Loss: JBCE (Joint Binary Cross-Entropy). For each cutpoint c_k, treat the problem as binary classification: does y fall below c_k? Average BCE over all cutpoints and observations. More stable than NLL for histogram models because it evaluates the CDF, not the PDF.
| Family | GLMBaseline | CatBoostBaseline |
|---|---|---|
| Gamma | Yes | Yes |
| Gaussian | Yes | Yes |
| LogNormal | Yes | Yes |
| InverseGaussian | Yes | Yes |
from insurance_drn import GLMBaseline, CatBoostBaseline
# Wrap a fitted statsmodels GLM
baseline_glm = GLMBaseline(glm_result)
# Wrap a CatBoost mean predictor with manual dispersion
baseline_cb = CatBoostBaseline(catboost_model, family="gamma")

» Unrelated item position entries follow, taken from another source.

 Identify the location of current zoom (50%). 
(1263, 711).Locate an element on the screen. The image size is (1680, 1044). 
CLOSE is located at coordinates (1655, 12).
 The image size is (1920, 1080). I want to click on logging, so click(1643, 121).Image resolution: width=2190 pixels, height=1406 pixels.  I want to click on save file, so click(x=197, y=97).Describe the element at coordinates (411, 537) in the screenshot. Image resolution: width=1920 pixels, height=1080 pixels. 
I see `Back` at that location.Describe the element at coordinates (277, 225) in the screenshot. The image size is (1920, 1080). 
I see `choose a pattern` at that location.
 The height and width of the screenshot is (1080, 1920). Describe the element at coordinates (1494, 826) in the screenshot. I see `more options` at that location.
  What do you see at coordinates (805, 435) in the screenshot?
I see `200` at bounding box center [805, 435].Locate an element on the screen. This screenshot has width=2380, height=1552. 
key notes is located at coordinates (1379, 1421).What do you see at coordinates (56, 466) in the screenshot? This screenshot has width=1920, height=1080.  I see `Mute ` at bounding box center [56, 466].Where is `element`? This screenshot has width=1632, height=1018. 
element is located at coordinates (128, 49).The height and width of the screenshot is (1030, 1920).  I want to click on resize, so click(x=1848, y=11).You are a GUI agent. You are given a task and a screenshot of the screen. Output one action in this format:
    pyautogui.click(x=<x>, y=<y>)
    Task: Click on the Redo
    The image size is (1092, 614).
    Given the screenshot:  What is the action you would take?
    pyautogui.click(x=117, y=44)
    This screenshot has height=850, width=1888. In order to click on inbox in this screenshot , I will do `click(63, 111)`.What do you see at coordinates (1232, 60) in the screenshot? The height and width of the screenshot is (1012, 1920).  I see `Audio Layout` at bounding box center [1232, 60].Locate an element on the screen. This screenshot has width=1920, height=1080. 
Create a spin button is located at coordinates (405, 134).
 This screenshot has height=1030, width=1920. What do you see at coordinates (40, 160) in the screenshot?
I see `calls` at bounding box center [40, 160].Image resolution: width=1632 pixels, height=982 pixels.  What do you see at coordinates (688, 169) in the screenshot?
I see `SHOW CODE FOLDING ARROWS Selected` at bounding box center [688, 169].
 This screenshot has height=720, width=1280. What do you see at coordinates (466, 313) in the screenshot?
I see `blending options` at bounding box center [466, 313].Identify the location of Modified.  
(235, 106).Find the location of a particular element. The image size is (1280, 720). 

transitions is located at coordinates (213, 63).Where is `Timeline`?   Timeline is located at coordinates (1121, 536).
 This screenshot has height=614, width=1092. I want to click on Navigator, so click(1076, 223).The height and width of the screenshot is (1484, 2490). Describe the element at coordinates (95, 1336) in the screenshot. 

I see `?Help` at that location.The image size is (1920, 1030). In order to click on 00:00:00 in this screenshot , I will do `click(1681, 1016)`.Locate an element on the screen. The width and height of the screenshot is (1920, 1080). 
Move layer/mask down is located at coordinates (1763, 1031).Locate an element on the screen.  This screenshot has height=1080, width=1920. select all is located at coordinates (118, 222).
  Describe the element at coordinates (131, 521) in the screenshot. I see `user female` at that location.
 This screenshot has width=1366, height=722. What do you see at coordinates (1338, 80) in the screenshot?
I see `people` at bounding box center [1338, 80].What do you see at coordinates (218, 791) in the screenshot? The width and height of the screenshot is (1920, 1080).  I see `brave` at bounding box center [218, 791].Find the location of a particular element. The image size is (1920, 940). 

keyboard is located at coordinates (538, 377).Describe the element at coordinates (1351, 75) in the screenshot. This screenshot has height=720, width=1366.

baseline_cb.fit_dispersion(y_train, X_train) # estimate phi from residuals
# Use insurance-distributional for full CDF predictions
from insurance_distributional import CatBoostDistributional
dist_model = CatBoostDistributional(...)
dist_model.fit(X_train, y_train)
baseline_dist = CatBoostBaseline(dist_model) # delegates to dist_model.predict_cdf()pip install insurance-drn
pip install insurance-drn[glm] # + statsmodels for GLMBaseline.from_formula()
pip install insurance-drn[plots] # + matplotlib for diagnostic plots
pip install insurance-drn[all] # everythingRequires Python 3.10+, PyTorch 2.0+.
Training without constraints can cause the DRN to move the mean away from the GLM — which breaks actuarial pricing consistency. Use these to control it:
| Parameter | Typical value | Effect |
|---|---|---|
kl_alpha |
1e-4 | Penalise deviation from baseline shape |
mean_alpha |
1e-4 | Force DRN mean close to GLM mean |
tv_alpha |
0 | Penalise jagged density (rarely needed) |
dv_alpha |
1e-3 | Penalise non-smooth curvature |
Start with kl_alpha=1e-4, mean_alpha=1e-4. If the GLM is well-calibrated for the mean, mean_alpha is the most important constraint.
drn.save("models/motor_severity_drn.pt")
# Load (baseline must be provided separately)
drn2 = DRN.load("models/motor_severity_drn.pt", baseline=baseline)The baseline model is not serialised — only the network weights and cutpoints are saved. You must provide the same fitted baseline on load.
drn = DRN(baseline, scr_aware=True, max_epochs=500)
drn.fit(X_train, y_train)
# Solvency II VaR at 99.5th percentile
var_995 = drn.predict_quantile(X_portfolio, 0.995)
# Expected Shortfall (TVaR) — for internal model use
tvar_995 = drn.predict_distribution(X_portfolio).expected_shortfall(0.995)With scr_aware=True, the upper cutpoint c_K is set to 1.1x the 99.7th percentile of training claims. This means the 99.5th VaR falls inside the histogram region where the neural network has full distributional control.
DRN cannot handle a point mass at zero within the histogram. For UK personal lines datasets with no-claim records:
- Recommended: model only positive claims (use
y > 0training data). Combine with a separate frequency model (Poisson/negative binomial GLM). - Alternative: set
c_0slightly below zero and let the baseline handle zero mass — but this means the DRN cannot adjust the zero-mass probability.
This is a fundamental limitation of histogram-based distributional models. Document it in your model validation.